• Work item:
Which lines of the listing below contain the word "height"? Return them.

##### Data extract #####

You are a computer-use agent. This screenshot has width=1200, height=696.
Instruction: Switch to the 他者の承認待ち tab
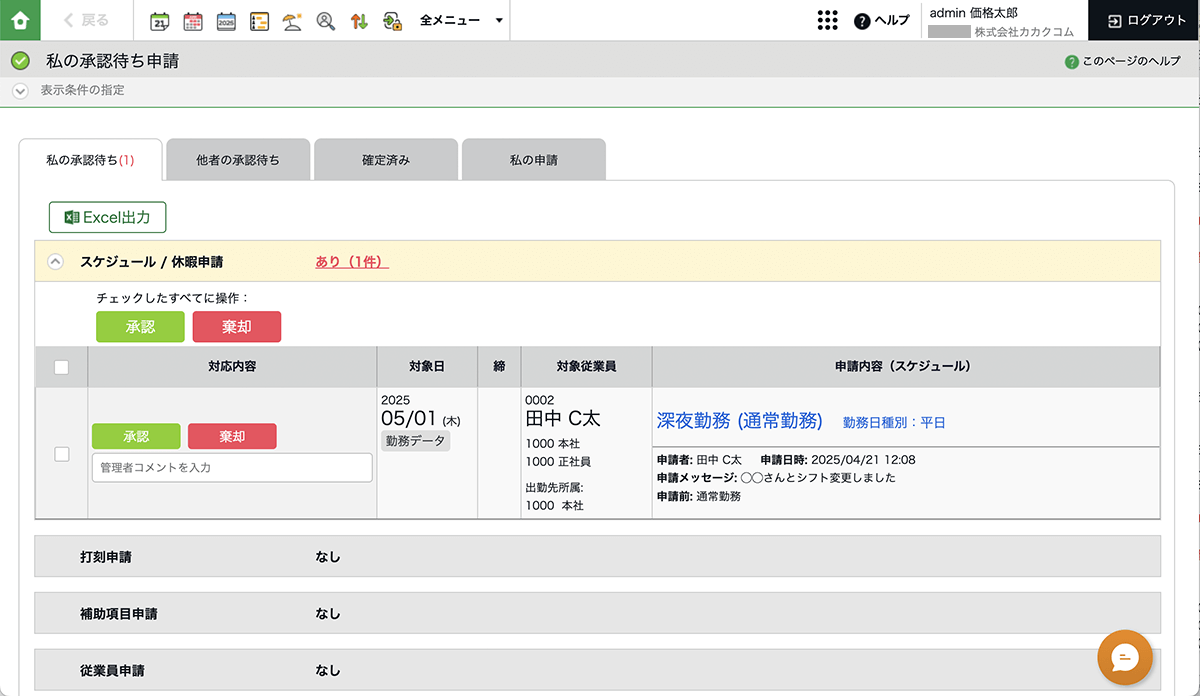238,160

#####
##### Data extract #####

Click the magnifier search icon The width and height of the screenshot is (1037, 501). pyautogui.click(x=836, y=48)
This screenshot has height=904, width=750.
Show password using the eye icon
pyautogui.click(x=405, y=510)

#####
##### Data extract #####

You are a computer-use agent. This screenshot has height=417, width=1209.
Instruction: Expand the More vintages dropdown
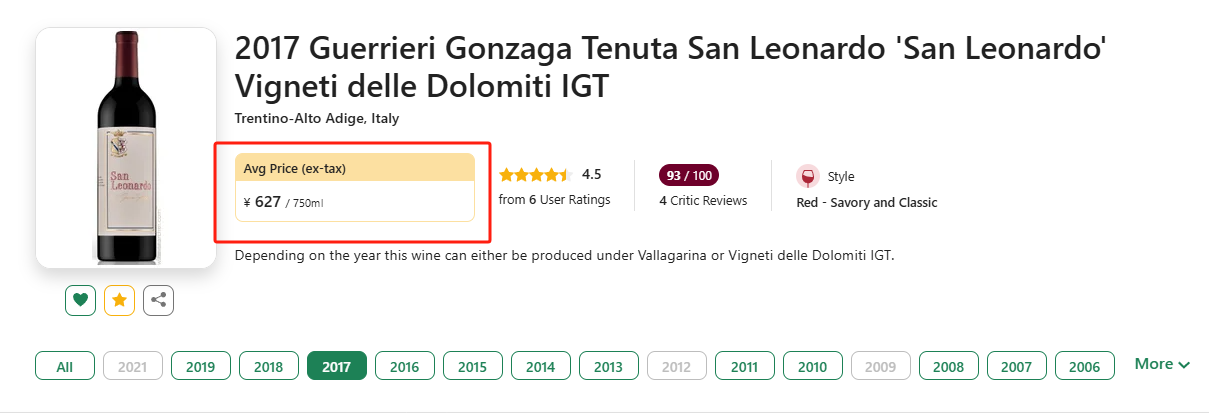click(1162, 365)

#####

• Your solution:
You are a computer-use agent. This screenshot has width=1200, height=696.
Click the magnifier search icon The width and height of the screenshot is (1037, 501). pyautogui.click(x=836, y=48)
This screenshot has height=904, width=750.
You are a computer-use agent. This screenshot has height=417, width=1209.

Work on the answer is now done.